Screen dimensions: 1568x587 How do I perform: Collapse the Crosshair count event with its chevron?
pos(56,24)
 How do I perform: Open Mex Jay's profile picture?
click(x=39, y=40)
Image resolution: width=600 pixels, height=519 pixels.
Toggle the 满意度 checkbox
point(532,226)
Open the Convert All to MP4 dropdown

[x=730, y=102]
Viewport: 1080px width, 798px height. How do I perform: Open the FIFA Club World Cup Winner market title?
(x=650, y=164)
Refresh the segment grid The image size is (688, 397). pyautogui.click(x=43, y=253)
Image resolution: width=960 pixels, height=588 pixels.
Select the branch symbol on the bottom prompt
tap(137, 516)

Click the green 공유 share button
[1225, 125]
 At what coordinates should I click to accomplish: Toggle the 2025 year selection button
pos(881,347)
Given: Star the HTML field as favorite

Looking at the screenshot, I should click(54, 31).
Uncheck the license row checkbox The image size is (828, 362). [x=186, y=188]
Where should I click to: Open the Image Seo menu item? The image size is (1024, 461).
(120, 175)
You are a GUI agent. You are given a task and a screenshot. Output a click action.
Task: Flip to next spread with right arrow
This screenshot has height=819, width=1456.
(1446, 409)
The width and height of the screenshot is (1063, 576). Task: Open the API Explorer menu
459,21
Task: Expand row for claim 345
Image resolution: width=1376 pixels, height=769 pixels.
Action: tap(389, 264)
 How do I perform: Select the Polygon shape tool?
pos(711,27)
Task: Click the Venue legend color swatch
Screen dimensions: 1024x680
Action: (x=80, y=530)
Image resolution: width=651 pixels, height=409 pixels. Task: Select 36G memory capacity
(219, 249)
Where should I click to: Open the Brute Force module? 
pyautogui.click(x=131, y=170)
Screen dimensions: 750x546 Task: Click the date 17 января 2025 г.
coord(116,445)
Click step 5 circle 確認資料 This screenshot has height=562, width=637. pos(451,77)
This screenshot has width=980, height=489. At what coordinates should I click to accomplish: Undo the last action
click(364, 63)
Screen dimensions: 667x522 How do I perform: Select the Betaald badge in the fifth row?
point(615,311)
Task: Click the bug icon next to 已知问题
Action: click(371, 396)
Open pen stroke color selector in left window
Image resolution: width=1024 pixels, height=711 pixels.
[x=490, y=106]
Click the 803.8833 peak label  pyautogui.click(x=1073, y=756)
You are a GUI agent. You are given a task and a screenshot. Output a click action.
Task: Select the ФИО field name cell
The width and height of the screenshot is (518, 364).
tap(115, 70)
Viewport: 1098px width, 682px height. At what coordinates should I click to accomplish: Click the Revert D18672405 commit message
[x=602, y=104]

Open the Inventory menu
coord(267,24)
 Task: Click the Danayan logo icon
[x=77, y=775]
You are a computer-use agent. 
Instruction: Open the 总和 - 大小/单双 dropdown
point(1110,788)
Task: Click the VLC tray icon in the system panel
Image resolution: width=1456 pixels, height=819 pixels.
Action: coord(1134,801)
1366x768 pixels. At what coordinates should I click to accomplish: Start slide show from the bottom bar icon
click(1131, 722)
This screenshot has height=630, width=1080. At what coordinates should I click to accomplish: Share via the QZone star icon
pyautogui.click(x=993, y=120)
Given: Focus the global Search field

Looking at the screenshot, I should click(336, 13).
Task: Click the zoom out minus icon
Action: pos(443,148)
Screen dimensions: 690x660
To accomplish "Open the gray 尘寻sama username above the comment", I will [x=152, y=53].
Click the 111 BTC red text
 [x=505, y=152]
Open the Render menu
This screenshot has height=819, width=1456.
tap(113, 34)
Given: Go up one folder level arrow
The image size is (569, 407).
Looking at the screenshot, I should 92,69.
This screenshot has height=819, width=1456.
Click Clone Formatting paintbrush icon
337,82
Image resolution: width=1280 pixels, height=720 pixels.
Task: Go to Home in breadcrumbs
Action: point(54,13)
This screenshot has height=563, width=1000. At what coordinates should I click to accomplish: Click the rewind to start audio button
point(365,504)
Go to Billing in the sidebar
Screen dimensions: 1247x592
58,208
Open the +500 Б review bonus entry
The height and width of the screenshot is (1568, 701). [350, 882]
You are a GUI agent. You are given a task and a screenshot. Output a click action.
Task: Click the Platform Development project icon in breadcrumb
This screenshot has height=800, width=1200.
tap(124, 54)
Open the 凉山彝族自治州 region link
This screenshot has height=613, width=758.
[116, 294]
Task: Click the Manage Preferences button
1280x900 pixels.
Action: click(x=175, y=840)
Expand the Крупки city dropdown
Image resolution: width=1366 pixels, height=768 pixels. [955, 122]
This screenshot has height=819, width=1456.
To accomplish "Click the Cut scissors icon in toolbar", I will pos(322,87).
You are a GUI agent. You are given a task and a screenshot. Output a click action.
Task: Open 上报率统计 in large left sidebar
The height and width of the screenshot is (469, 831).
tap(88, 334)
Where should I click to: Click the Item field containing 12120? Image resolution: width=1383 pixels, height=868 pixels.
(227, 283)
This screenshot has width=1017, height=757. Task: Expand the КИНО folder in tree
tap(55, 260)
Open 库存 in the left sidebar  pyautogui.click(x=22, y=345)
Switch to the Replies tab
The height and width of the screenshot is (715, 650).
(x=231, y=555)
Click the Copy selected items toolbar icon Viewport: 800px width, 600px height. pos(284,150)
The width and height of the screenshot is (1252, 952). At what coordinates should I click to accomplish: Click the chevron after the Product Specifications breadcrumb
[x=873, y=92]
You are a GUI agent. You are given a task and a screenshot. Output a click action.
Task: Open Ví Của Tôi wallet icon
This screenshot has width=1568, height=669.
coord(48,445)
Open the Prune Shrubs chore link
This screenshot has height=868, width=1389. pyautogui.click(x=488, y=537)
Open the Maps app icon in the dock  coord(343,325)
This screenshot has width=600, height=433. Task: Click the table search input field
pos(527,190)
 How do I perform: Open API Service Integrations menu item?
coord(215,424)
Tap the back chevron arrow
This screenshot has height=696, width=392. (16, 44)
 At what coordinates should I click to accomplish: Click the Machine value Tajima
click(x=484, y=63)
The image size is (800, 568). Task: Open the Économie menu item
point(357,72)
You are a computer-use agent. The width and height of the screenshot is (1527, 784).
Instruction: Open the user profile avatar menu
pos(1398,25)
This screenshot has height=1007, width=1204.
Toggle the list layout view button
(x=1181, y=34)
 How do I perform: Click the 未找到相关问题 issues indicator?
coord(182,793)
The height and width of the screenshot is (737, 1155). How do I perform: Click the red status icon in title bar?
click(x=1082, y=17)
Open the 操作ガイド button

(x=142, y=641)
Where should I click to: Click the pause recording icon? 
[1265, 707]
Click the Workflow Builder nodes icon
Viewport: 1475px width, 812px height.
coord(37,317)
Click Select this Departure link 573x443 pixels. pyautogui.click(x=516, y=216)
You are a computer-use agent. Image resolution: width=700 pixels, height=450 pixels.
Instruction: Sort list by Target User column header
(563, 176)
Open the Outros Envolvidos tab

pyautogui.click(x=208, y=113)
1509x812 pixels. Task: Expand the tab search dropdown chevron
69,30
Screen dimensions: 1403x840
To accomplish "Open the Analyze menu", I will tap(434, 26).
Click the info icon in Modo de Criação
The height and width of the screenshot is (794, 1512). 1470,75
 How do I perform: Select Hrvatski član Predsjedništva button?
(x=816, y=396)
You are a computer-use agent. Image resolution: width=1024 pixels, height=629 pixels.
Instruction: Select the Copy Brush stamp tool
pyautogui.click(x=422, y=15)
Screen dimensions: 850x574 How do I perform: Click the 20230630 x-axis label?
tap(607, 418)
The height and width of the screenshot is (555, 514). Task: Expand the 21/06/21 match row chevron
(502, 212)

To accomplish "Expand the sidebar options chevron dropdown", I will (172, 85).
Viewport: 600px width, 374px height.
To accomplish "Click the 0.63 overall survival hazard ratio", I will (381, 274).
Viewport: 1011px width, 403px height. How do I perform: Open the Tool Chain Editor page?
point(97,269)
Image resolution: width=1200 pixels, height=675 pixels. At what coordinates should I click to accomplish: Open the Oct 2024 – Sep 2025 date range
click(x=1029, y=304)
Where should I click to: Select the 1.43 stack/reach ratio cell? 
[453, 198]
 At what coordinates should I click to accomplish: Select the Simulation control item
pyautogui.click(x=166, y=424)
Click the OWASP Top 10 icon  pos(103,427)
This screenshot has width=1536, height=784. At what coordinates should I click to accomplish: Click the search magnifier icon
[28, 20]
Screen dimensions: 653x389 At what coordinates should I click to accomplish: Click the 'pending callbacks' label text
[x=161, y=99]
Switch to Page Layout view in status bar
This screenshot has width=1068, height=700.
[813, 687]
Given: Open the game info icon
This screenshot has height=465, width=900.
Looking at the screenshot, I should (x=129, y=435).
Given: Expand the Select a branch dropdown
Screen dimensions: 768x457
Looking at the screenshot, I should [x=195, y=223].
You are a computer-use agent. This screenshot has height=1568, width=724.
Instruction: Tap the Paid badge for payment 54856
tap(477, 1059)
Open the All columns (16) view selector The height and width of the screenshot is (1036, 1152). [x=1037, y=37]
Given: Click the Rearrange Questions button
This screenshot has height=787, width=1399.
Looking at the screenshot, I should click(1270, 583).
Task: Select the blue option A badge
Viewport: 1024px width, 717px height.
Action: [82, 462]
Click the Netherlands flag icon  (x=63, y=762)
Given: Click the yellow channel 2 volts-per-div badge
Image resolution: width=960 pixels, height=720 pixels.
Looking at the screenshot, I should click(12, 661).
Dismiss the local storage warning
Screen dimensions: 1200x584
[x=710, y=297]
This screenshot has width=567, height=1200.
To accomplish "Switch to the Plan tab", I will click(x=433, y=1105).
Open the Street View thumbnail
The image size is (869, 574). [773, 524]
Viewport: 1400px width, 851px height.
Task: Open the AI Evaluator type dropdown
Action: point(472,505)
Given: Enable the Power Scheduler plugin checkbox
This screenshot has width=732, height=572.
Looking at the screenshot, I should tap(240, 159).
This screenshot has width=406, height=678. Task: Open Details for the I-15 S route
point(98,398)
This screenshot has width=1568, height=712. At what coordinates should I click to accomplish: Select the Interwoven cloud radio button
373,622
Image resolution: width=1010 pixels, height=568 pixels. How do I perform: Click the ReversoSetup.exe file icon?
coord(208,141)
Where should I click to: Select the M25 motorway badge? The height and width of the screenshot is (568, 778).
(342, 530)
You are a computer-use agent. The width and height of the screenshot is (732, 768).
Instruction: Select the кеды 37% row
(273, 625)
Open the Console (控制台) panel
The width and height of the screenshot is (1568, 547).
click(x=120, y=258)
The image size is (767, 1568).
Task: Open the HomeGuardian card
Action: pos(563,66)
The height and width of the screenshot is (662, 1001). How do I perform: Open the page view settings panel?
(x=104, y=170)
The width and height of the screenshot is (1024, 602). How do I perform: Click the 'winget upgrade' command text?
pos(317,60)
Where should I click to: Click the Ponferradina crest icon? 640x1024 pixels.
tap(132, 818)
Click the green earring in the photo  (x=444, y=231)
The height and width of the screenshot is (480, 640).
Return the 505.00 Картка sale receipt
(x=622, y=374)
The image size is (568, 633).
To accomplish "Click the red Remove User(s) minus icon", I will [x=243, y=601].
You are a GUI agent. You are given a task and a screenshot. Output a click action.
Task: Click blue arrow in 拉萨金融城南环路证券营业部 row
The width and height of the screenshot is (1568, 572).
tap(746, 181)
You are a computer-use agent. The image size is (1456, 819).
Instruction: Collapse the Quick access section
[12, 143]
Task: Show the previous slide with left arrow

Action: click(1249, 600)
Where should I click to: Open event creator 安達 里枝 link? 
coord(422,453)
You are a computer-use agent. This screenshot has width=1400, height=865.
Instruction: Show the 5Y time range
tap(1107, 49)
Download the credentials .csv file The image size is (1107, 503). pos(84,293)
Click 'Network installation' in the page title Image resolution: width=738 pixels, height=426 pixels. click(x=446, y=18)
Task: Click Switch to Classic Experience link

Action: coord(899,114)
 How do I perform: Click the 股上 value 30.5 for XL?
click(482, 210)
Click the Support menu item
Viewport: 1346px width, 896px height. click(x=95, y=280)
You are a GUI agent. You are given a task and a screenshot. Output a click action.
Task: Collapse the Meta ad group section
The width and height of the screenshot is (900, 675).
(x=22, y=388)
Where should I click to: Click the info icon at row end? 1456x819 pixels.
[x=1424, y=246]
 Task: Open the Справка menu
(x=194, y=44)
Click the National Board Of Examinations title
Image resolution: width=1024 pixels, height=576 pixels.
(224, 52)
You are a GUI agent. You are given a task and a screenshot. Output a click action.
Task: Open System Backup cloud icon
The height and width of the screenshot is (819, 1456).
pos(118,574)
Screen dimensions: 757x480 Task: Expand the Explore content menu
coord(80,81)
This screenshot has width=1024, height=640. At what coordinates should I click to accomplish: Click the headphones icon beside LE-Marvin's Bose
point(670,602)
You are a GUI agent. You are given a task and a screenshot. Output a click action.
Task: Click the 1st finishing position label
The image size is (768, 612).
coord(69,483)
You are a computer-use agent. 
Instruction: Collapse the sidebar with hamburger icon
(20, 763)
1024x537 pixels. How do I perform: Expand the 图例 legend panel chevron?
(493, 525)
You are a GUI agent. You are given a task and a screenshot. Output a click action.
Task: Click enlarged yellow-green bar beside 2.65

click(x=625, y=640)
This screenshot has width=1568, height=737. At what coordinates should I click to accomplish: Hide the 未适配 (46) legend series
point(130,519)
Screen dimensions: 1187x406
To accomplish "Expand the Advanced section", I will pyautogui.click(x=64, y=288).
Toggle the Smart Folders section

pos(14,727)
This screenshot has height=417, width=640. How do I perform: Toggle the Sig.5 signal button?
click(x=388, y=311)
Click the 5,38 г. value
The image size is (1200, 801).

*What you are asked to do*. Reproduce, without alteration, the entries between the line containing "Click the Copy" and the line containing "pos(1398,25)", inclusive.

*Completed task*.
Click the Copy selected items toolbar icon Viewport: 800px width, 600px height. pos(284,150)
The width and height of the screenshot is (1252, 952). At what coordinates should I click to accomplish: Click the chevron after the Product Specifications breadcrumb
[x=873, y=92]
You are a GUI agent. You are given a task and a screenshot. Output a click action.
Task: Open Ví Của Tôi wallet icon
This screenshot has width=1568, height=669.
coord(48,445)
Open the Prune Shrubs chore link
This screenshot has height=868, width=1389. pyautogui.click(x=488, y=537)
Open the Maps app icon in the dock  coord(343,325)
This screenshot has width=600, height=433. Task: Click the table search input field
pos(527,190)
 How do I perform: Open API Service Integrations menu item?
coord(215,424)
Tap the back chevron arrow
This screenshot has height=696, width=392. (16, 44)
 At what coordinates should I click to accomplish: Click the Machine value Tajima
click(x=484, y=63)
The image size is (800, 568). Task: Open the Économie menu item
point(357,72)
You are a computer-use agent. The width and height of the screenshot is (1527, 784).
Instruction: Open the user profile avatar menu
pos(1398,25)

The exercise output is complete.